Brief
Starting from the line that contains "Task: Select the checkbox next to Jane Smith", output every remaining line of the records below exactly as it appears, that line and the last one included.

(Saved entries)
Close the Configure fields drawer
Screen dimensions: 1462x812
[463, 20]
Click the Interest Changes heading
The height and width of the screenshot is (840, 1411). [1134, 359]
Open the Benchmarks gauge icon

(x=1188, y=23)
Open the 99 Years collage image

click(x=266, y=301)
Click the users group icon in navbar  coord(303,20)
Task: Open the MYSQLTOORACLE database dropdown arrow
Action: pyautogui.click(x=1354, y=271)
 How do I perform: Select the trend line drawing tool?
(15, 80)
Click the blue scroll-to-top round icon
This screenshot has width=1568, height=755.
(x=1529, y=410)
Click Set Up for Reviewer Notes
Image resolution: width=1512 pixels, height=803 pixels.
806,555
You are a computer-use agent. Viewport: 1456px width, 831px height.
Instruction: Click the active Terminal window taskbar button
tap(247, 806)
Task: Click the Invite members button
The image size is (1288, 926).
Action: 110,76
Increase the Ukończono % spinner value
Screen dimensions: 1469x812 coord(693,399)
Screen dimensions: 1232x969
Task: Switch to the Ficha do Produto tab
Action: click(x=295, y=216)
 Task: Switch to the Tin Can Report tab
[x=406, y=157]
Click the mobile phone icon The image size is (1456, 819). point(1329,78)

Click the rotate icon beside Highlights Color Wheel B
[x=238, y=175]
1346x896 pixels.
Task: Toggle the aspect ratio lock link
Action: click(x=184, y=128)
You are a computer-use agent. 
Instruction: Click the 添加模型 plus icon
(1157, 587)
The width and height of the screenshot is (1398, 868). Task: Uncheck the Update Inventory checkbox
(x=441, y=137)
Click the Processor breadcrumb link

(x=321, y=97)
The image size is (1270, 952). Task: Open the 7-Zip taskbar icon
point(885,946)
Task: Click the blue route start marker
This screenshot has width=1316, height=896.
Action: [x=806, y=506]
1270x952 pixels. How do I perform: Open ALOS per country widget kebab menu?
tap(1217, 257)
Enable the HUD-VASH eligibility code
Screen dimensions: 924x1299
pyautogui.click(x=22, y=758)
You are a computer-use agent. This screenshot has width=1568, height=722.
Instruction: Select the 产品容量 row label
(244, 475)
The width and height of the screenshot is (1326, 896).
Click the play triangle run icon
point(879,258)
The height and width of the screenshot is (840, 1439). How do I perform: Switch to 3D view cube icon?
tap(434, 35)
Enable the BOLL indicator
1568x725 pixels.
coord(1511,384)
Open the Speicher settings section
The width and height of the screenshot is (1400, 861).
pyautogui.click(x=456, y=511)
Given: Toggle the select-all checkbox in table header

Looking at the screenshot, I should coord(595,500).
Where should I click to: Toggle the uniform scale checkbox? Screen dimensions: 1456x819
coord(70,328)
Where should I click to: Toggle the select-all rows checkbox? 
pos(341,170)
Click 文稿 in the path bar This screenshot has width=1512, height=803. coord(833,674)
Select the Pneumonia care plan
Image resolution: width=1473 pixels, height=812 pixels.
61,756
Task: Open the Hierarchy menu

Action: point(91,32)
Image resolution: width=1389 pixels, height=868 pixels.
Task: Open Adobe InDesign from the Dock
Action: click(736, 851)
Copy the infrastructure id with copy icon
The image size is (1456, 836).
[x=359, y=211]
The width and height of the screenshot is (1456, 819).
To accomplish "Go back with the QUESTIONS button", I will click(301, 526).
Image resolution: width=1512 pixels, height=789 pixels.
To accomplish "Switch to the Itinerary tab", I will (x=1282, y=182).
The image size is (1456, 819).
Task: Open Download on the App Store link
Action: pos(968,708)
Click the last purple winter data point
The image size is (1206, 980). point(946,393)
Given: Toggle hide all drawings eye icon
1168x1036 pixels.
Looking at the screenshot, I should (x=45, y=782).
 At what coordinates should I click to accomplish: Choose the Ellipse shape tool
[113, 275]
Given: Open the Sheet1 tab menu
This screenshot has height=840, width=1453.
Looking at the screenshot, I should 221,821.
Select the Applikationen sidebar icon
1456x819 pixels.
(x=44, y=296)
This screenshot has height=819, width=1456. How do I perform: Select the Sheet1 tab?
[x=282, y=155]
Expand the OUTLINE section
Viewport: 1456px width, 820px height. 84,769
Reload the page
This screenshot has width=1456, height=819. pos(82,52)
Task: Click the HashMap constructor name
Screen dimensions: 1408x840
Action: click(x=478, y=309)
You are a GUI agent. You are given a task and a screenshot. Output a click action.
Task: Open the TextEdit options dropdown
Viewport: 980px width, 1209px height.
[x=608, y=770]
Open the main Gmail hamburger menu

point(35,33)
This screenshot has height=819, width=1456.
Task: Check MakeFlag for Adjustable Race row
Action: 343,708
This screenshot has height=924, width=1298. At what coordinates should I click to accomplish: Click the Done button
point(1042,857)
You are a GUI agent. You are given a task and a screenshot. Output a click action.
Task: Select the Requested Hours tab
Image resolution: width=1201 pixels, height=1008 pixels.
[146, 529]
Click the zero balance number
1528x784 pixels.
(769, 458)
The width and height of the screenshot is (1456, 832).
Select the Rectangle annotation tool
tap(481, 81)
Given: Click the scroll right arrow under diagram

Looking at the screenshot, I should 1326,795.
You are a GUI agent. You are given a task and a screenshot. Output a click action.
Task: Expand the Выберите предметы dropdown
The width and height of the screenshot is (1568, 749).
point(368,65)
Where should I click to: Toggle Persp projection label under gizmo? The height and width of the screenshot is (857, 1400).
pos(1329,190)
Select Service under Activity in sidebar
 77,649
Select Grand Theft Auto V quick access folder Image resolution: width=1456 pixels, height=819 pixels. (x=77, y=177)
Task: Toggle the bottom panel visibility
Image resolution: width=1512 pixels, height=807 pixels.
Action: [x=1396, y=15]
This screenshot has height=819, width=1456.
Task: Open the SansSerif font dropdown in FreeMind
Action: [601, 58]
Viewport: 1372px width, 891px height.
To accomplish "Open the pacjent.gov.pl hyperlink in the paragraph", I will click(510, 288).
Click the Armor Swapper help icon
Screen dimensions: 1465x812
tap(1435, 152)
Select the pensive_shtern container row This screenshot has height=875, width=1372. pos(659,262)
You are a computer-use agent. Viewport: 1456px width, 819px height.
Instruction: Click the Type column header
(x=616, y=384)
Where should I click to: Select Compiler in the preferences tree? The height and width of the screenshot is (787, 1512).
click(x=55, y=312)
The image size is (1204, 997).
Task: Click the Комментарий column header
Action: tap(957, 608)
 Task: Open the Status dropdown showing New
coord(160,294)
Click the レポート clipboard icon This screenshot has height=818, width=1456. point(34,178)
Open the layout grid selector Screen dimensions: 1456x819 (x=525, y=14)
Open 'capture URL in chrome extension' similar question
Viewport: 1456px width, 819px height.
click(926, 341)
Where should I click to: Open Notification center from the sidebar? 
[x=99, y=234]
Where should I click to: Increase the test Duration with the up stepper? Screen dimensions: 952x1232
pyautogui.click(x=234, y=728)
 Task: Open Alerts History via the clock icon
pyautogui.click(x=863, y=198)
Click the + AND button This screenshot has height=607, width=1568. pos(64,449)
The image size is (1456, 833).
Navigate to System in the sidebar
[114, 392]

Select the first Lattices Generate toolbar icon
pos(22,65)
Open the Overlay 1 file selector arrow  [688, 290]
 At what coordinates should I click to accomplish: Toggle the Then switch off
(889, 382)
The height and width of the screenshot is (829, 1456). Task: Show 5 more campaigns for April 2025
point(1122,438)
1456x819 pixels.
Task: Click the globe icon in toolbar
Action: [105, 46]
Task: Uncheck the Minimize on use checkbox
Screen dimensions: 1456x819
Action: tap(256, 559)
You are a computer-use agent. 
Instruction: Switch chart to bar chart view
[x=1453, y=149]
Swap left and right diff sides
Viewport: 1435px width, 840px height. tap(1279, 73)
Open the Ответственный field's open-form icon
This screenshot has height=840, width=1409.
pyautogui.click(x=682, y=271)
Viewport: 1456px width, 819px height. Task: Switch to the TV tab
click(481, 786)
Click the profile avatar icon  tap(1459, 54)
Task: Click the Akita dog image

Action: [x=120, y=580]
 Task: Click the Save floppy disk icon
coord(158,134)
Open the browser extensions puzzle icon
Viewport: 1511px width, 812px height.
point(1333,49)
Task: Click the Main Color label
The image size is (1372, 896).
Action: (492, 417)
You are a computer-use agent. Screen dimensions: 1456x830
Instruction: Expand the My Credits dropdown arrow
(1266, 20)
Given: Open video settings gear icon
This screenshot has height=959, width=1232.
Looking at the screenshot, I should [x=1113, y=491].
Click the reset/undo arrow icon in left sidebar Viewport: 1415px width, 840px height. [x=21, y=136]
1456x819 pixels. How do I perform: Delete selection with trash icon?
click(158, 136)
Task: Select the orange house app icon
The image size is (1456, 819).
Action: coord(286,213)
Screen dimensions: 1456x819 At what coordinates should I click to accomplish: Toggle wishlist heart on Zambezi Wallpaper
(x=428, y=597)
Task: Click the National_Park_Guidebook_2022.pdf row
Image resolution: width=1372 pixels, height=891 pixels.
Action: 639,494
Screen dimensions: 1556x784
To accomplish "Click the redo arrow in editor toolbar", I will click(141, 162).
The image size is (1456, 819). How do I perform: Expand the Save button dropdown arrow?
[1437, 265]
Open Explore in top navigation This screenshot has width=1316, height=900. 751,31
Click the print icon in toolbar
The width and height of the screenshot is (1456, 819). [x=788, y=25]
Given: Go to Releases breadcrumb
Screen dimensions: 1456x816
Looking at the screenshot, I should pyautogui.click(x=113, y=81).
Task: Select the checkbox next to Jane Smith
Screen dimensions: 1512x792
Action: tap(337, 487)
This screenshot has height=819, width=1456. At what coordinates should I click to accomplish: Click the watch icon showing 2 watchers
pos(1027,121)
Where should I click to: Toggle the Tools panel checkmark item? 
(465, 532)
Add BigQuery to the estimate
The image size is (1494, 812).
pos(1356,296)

Solved problem
Task: Select the checkbox next to Jane Smith
Screen dimensions: 1512x792
Action: tap(337, 487)
This screenshot has height=819, width=1456. At what coordinates should I click to accomplish: Click the watch icon showing 2 watchers
pos(1027,121)
Where should I click to: Toggle the Tools panel checkmark item? 
(465, 532)
Add BigQuery to the estimate
The image size is (1494, 812).
pos(1356,296)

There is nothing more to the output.